Lo yen è sceso in un contesto di scambi volatili venerdì, dopo che la Banca del Giappone (BOJ) ha mantenuto la sua posizione accomodante di politica monetaria al termine della sua riunione politica di due giorni, mentre le azioni asiatiche sono salite altrove.

La BOJ ha mantenuto i tassi a breve termine fermi venerdì, come previsto, eliminando però un riferimento alla quantità di titoli di Stato che si è approssimativamente impegnata ad acquistare ogni mese.

Lo yen giapponese è sceso poco dopo l'annuncio sul lato più debole di 156 per dollaro, segnando un nuovo minimo di 34 anni. Il prezzo è sceso dello 0,25% a 156,04 per dollaro.

I futures sui titoli di Stato decennali giapponesi sono scesi dai minimi.

L'attenzione si sposta ora sulla conferenza stampa del Governatore della BOJ, Kazuo Ueda, più tardi venerdì, per ulteriori dettagli sulle prospettive politiche della BOJ.

I timori di un

intervento

da parte di Tokyo per sostenere lo yen sono rimasti elevati, dato che lo yen ha

declino

ai minimi pluridecennali contro un dollaro in ripresa.
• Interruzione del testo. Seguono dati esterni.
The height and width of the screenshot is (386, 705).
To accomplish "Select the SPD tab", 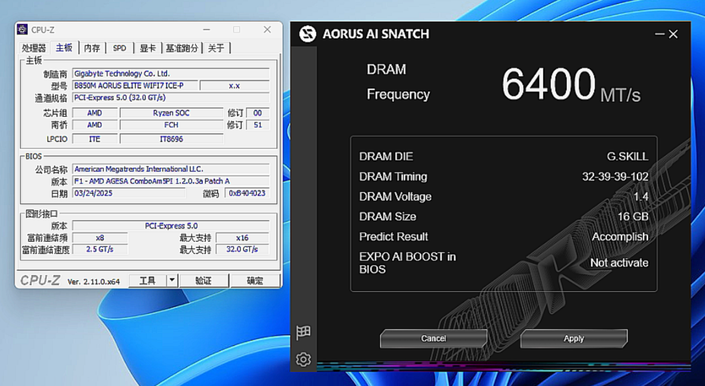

Il Ministro delle Finanze giapponese Shunichi Suzuki ha dichiarato venerdì che il Paese è preoccupato per gli effetti negativi della debolezza dello yen, aggiungendo alla sfilza di misure aggressive da parte delle autorità nelle ultime settimane, anche se con scarsi risultati.

Il Nikkei ha guadagnato lo 0,8%.

Altrove, l'indice più ampio di MSCI delle azioni dell'Asia-Pacifico al di fuori del Giappone è salito dello 0,76%. L'indice Hang Seng di Hong Kong è salito di quasi il 2%, mentre le blue chip cinesi sono salite dell'1,1%.

I futures azionari statunitensi sono saliti dopo che i giganti tecnologici Alphabet e Microsoft hanno riportato risultati trimestrali che hanno battuto le stime di Wall Street.

I futures del Nasdaq sono avanzati di oltre l'1%, mentre quelli dell'S&P 500 sono saliti dello 0,8%.

PROSPETTIVE DELLA FED

Nel mercato più ampio, gli investitori stavano digerendo le implicazioni dei dati di giovedì, che hanno mostrato che l'economia statunitense è cresciuta al ritmo più lento in quasi due anni nel primo trimestre, sebbene l'inflazione abbia accelerato.

Ciò ha rafforzato le aspettative che la Federal Reserve non taglierà i tassi di interesse prima di settembre.

"Il rapporto sul PIL del primo trimestre degli Stati Uniti ha dato il peggio di entrambi i mondi, una crescita più debole del previsto e un'inflazione più alta del previsto", ha detto Rodrigo Catril, stratega senior di FX presso la National Australia Bank.

I rendimenti del Tesoro americano sono saliti ai massimi di cinque mesi nella sessione precedente e sono rimasti elevati in Asia.

Il rendimento a due anni ha oscillato vicino al livello del 5%, mentre il rendimento di riferimento a 10 anni si è stabilizzato intorno al 4,700%.

Il dollaro, tuttavia, è scivolato sulla scia dell'indebolimento della crescita statunitense e venerdì ha recuperato parte delle perdite.

La sterlina è scesa dello 0,1 dopo aver toccato un massimo di due settimane giovedì, mentre l'euro è sceso dello 0,05%.

L'attenzione si sposta ora sui dati dell'indice dei prezzi PCE core di marzo, previsti per venerdì, la misura preferita dalla Fed per l'inflazione, per avere ulteriori indizi sulle prospettive dei tassi statunitensi.

"Non pensiamo che l'inflazione darà alla Fed un motivo per stringere", ha dichiarato James Reilly, economista dei mercati presso Capital Economics.

"Certo, i dati PCE... potrebbero rappresentare un altro 'ostacolo' sulla strada, prolungando una serie di dati sull'inflazione e sull'attività degli Stati Uniti più forti del previsto; ma la Fed ha già riconosciuto che questi sarebbero arrivati", ha aggiunto Reilly. "Continuiamo a pensare che la tendenza disinflazionistica si riaffermerà presto e che i tagli della Fed sono stati quindi ritardati, non cancellati".

Nelle materie prime, il Brent è salito dello 0,35% a 89,32 dollari al barile, mentre il greggio statunitense ha guadagnato lo 0,3% a 83,81 dollari al barile.

L'oro è salito dello 0,05% a 2.332,91 dollari l'oncia.